Un simple ejemplo, ¿habían oído ustedes hablar de un tal Juan Oliver Astorga, nacido en Yecla en 1733 y fallecido en Madrid en 1830? Un perfecto desconocido, ¿verdad? Pues bien, a grandes rasgos, podemos decir de él que fue violinista, flautista y compositor; que triunfó en ciudades musicalmente tan importantes como Nápoles, Stuttgart, Fráncfort, Londres y, por supuesto, Madrid; que fue estrecho colaborador en la capital inglesa de Johann Christian Bach y Karl Friedrich Abel; que fue amigo de Francisco de Goya y de Charles Burney (el de los famosos viajes musicales por aquella Europa); que formó parte de la Real Cámara de Carlos III y que luego tuvo una relación muy próxima a Carlos IV, además de ser protegido por Godoy; que fue primer violín de la orquesta de cámara de José Bonaparte; que fue purgado por Fernando VII por considerarlo ‘afrancesado’ (aunque intercedió por él José Lidón y, finalmente, el castigo no fue demasiado severo) y que, finalmente, como tantos otro prohombres nacidos en este país paradigma del cainismo murió en la más absoluta indigencia.
Pues si no han oído nunca hablar de Oliver Astorga, no les quiero decir nada del navarro Juan José de Arce, del zamorano Juan Martín Ramos o del turolense Juan Sessé y Balaguer. Algo más de suerte han corrido en los últimos tiempos el navarro Juan Francés de Iribarren (su hermano, Miguel Antonio de Iribarren, precedió precisamente a De Arce como organista y arpista en la Catedral de Pamplona) y el valenciano Francisco Hernández y Llana (cuyo apellido aparece en varias grafías y a veces es confundido con el también valenciano Francisco Hernández Pla, razón por la cual se han adjudicado a este obras que son de Hernández y Llana, infinitamente más talentoso que él como compositor).

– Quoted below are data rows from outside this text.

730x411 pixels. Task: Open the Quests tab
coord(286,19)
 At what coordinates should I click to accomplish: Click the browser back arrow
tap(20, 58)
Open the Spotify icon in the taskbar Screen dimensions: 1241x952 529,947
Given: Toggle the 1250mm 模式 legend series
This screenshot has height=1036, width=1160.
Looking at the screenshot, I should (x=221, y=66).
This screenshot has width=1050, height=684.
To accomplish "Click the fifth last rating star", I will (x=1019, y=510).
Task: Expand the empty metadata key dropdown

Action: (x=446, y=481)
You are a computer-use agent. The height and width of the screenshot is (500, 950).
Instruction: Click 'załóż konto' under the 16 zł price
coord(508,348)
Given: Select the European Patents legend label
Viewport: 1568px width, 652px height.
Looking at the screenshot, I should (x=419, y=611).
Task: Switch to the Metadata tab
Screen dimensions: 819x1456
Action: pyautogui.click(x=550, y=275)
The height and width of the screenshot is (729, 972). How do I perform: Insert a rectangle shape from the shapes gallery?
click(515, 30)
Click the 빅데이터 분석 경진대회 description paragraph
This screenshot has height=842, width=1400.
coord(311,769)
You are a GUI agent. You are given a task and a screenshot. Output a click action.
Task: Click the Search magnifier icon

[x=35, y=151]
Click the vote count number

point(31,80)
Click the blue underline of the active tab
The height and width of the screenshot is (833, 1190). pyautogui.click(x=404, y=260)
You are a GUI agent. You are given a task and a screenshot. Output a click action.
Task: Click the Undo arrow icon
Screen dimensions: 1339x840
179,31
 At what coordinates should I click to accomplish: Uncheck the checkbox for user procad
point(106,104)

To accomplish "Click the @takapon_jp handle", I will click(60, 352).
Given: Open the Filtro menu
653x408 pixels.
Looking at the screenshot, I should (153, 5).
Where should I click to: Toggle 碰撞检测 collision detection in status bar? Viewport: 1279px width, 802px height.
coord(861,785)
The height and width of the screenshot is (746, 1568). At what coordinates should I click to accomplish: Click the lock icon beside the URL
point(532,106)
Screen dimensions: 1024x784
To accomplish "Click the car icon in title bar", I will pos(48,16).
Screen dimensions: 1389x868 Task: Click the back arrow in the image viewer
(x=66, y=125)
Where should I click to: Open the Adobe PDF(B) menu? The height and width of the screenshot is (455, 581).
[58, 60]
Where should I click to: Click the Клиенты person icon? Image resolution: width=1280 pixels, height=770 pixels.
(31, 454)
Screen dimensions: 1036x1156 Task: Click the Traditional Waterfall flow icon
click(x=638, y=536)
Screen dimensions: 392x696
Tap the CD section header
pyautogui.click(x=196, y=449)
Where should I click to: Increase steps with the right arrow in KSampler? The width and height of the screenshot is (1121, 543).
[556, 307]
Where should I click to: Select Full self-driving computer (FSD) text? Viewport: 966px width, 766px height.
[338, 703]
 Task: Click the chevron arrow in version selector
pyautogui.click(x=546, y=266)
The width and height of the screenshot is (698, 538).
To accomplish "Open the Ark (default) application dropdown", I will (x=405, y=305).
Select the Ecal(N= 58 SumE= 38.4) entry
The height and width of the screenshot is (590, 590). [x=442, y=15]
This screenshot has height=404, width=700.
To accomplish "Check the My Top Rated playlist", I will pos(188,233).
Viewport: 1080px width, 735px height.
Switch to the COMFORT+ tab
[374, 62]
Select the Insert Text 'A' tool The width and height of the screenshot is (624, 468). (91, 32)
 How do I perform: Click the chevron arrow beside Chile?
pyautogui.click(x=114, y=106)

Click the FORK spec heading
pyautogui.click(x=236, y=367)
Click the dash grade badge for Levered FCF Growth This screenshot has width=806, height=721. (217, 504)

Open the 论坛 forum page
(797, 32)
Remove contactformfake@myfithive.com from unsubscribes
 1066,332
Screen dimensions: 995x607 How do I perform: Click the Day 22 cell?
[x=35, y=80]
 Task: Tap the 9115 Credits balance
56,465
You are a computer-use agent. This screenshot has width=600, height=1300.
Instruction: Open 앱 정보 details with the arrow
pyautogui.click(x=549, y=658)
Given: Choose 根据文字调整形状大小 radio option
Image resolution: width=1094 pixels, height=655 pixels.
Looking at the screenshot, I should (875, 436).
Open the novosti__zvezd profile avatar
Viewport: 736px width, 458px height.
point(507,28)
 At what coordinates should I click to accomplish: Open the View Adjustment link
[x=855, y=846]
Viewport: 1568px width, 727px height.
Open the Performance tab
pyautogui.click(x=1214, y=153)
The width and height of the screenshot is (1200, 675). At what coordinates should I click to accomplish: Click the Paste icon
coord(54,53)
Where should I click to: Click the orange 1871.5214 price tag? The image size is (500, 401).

La Guirlanda es uno de esos grupos jóvenes que se dedica, por vocación y por convicción, a recuperar compositores olvidados y obras preteridas. Después de un par de grabaciones discográficas y de no pocos conciertos para confirmar su apuesta, el grupo que dirige el flautista aragonés Luis Martínez Pueyo sigue sorprendiéndonos con esta música marginal y marginada, que tantas sorpresas depara. Hay en ella de todo, por supuesto, como las bellas cantadas sacras de Iribarren y Hernández y Llana, y otras más que prescindibles, como la cantada de Reyes con violines de Martín Ramos No llores, dueño mío, que daban precisamente título a ese programa, pero en términos generales es música que merece mucho la pena (lo de Martín Ramos quizá sea obsesión mía, pero ya van dos seguidas: la primera fue hace seis años, con un concierto de la Orquesta Barroco de la Universidad de Salamanca en el Auditorio Nacional que incluía obras de este nada admirable compositor).
La Guirlande sonó todo lo bien que ya nos tiene acostumbrados. Esta vez contó de nuevo con la violinista australiana (de origen ceilanés), cada vez más solicitada por las grandes orquestas historicistas europeas. Da gusto escucharla y, sobre todo, verla tocar, porque siempre está con una sonrisa en los labios. Brillante el propio Martínez Pueyo con el traverso y a tono con ambos los restantes miembros del grupo (Sergio Suárez, violín; Ester Domingo, violonchelo; Pablo Zapico, archilaúd y guitarra; Silvia Jiménez, contrabajo, y Andrés Alberto Gómez Rueda, clave).
La parte del león recayó, claro, en la mezzosoprano Lucía Caihuela, ya que las obras del programa eran vocales (salvo una sonata en trío de Oliver y un par de piezas para clave —con toda la pinta de haber sido compuestas originalmente para fortepiano— de Sessé). Caihuela lució esa peculiar voz suya, tan oscura y poderosa, e hizo alarde de medios, seguridad e, incluso, facilidad para alcanzar las notas más agudas.